Der dem konservativen Kirchenflügel zugehörige Rouco leitete die Hauptstadtdiözese von 1994 bis 2014. Viermal wurde er zum Vorsitzenden der Spanischen Bischofskonferenz gewählt. 1998 nahm ihn Papst Johannes Paul II. (1978-2005) ins Kardinalskollegium auf. Als bislang einziger Erzbischof weltweit erhielt er zweimal die Rolle des Gastgebers für den Weltjugendtag. 1989 richtete er das Großtreffen als Erzbischof von Santiago de Compostela aus, 2011 in Madrid.

Beträchticher Einfluss

Rouco übte während seiner 20 Jahre an der Spitze des Hauptstadt-Erzbistums Madrid mit seinen fast vier Millionen Katholiken sowie als Vorsitzender der Bischofskonferenz beträchtlichen Einfluss auf den Kurs der Kirche in Spanien wie auch auf Bischofsernennungen aus. Politisch stand er dem rechten Flügel der konservativen Volkspartei Partido Popular nah.
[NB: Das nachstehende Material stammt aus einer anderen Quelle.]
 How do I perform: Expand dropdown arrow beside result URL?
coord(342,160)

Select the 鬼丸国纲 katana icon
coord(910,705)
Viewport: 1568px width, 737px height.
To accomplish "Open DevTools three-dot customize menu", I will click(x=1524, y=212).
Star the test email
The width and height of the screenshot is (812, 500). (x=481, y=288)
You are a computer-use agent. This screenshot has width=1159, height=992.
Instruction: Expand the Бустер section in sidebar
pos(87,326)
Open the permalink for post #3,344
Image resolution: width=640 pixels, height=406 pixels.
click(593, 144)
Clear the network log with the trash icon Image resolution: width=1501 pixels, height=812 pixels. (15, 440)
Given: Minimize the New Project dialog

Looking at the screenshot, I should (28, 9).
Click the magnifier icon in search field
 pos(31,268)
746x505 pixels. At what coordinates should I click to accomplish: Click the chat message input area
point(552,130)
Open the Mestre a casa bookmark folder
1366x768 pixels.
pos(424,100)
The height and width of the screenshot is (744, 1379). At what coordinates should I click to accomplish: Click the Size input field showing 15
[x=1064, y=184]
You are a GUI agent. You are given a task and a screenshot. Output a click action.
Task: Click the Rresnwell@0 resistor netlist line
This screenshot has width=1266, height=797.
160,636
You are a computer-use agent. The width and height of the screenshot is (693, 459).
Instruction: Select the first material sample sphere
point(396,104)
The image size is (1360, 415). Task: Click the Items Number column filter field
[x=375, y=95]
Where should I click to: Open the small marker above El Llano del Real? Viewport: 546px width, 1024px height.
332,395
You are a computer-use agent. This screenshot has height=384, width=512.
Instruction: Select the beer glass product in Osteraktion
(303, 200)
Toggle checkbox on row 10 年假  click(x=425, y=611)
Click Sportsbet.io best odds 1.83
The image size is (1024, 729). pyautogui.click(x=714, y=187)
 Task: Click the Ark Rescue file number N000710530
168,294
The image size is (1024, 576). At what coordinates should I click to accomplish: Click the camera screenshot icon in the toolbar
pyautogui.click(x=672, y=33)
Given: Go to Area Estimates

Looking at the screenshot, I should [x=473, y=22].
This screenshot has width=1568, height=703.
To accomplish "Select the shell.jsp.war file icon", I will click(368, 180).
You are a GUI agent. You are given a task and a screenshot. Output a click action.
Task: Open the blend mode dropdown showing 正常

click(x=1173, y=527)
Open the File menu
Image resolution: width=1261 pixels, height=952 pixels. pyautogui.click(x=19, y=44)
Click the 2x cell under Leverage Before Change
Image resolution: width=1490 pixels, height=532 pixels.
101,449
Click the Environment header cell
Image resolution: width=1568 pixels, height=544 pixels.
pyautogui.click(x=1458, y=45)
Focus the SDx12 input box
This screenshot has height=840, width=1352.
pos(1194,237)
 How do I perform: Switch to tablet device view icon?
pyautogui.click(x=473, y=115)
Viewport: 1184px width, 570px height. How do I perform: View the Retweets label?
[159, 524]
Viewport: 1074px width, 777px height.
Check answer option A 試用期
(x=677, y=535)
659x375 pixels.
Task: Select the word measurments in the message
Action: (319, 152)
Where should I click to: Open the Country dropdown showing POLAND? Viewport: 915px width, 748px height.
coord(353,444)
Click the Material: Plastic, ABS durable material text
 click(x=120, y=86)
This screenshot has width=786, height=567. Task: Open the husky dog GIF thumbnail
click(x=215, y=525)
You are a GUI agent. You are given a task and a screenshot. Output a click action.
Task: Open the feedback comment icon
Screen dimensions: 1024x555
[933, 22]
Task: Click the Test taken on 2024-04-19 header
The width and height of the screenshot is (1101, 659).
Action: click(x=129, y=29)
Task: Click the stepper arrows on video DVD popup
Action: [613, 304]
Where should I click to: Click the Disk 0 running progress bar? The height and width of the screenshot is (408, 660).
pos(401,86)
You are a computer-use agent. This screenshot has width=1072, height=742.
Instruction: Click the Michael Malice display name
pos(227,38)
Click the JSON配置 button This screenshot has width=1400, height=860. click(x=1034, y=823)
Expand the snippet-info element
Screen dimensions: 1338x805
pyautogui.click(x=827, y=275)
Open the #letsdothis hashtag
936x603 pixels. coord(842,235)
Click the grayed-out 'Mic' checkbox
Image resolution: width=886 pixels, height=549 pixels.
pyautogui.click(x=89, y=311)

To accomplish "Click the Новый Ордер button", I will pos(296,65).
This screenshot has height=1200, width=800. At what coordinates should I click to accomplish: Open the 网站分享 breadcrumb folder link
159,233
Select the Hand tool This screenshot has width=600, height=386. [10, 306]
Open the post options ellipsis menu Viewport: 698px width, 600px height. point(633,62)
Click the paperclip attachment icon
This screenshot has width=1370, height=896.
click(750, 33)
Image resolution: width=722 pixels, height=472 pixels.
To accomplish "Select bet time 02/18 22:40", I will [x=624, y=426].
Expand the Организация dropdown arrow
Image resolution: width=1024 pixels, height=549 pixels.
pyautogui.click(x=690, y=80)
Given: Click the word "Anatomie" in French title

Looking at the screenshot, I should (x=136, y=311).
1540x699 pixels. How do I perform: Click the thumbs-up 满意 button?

Mit seinem Eintreten für den Schutz der traditionellen Familie und gegen Abtreibungen machte er sich auch Gegner. Unter anderem wurde er 2014 von Femen-Aktivistinnen attackiert, weil diese ihn als eine treibende Kraft bei einer Verschärfung des spanischen Abtreibungsgesetzes betrachteten. Die Einführung der "Homo-Ehe" in der Ära des sozialistischen Reformers Jose Luis Zapatero (2004-2011) konnte Rouco ebenso wenig verhindern wie eine weitere Liberalisierung von Abtreibung.

Spanische Hauptstadt traditionell mit Kardinalsrang verbunden

Roucos Nachfolger wurde der vormalige Erzbischof von Valencia, Carlos Osoro Sierra (71). Der pastoral orientierte Osoro könnte nun mit dem Ausscheiden seines Vorgängers aus dem Kreis der Papstwähler mit einer baldigen Kardinalsernennung rechnen; die spanische Hauptstadt ist traditionell mit dem Kardinalsrang verbunden. Allerdings hat Papst Franziskus zuletzt häufig mit der Tradition gebrochen und stattdessen vorrangig Leiter kleinerer Diözesen oder von den Rändern der Weltkirche in den Kardinalsstand erhoben.